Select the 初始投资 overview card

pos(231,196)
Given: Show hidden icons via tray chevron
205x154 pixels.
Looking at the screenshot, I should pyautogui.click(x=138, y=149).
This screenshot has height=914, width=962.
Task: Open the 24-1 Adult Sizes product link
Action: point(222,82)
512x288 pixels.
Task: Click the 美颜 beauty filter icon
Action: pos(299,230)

### Goal of the exercise
Restate the material word for word, leaving nothing out.

### Exercise response
Select the 初始投资 overview card

pos(231,196)
Given: Show hidden icons via tray chevron
205x154 pixels.
Looking at the screenshot, I should pyautogui.click(x=138, y=149).
This screenshot has height=914, width=962.
Task: Open the 24-1 Adult Sizes product link
Action: point(222,82)
512x288 pixels.
Task: Click the 美颜 beauty filter icon
Action: pos(299,230)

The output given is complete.